Although Jobs has contributed money to the DNC and other prominent democrats, he didn't contribute any money to Obama's Presidential campaign.
Obama: "Apple made how much last year?" "And he didn't give me any?" "Looks like we need to investigate his arse!"
The big O has his sights on you Steve.

CJ... That's just the opposite of Bush...
Bush: “Apple made how much last year and gave me X,XXX,XXX?” “Looks like we need to investigate Amazon!”

Apple holds a DOMINANT market share (and mind share) of the MP3 download industry and didn't want to see publishers hold music FROM THEM and give it exclusively to their smaller competitor Amazon? Nothing will come of this. This isn't Apple saying "new albums come to iTunes first, 24 hours exclusive or we won't carry it". This is Apple saying "hey, we're your #1 online retailer, we would like the music the same day as Amazon, or we're going to be at a disadvantage, and will focus our marketing to another label." If that's anti-trust, I better go back to school.

"Apple reportedly asked labels not to give Amazon that exclusivity, and withdrew their own marketing support for those who made the deal with Amazon."
Unless there is a contract preventing Apple from pulling out of doing business with these record labels I don't see what the problem is.

I think there is nothing wrong with apples tactics its what I would call capitalism at its finest.

Maybe th DoJ should pay more attention to companies like LiveNation and how they are ruining the live music scene. I can pick up recorded music anytime, but I would rather no have to take out a second morgatge and sign over my a yet unborn child just to see a true music legend.

Who cares? Seems trivial. As a customer who is voluntarily dependent on iTunes I applaud Apple's effort to have music available simultaneously as everyone else. Antitrust? I know nothing about the law but I will say alot of people are interested in Apple after they have achieved success. Look at their overall marketshare. It's miniscule. People are jealous of their profits. Haterz.

Anti-trust? Aren't there more than one online music places? If so, then give up. if people have a choice as to where to buy goods and services, then that doesn't fall under the anti-trust rules.
Now if Microsoft jiggled their API's around to not allow Apple's iTunes to run under Windows, then that would fall under the anti-trust rules.

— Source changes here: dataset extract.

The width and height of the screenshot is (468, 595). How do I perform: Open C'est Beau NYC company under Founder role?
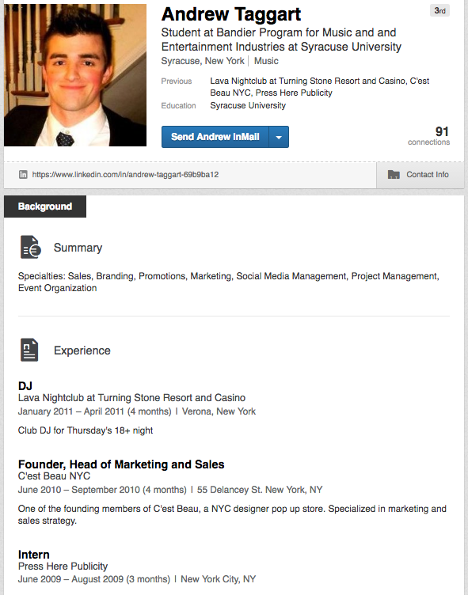[x=54, y=476]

Have they (JD) got nothing better to do with their time? I do not understand this continual "persecution" of one of Americas most popular and successful companies. Just because they make and have lots of cash they seem to be on everybody's hit list.
If you don't like Apple stuff don't buy it, its called choice!

@Wayne
Leave the lawyering to the professionals. There are numerous types of antitrust complaints that do not require a monopoly, just a dominant market position and specific types of behavior.
"Now if Microsoft jiggled their API’s around to not allow Apple’s iTunes to run under Windows, then that would fall under the anti-trust rules"
Aren't there more than one place to run iTunes? If so, then give up.
"Now if Apple jiggled their policies around to not allow native code written in another language to be installed on iPhone OS, that would fall under anti-trust rules"
Pot, meet kettle.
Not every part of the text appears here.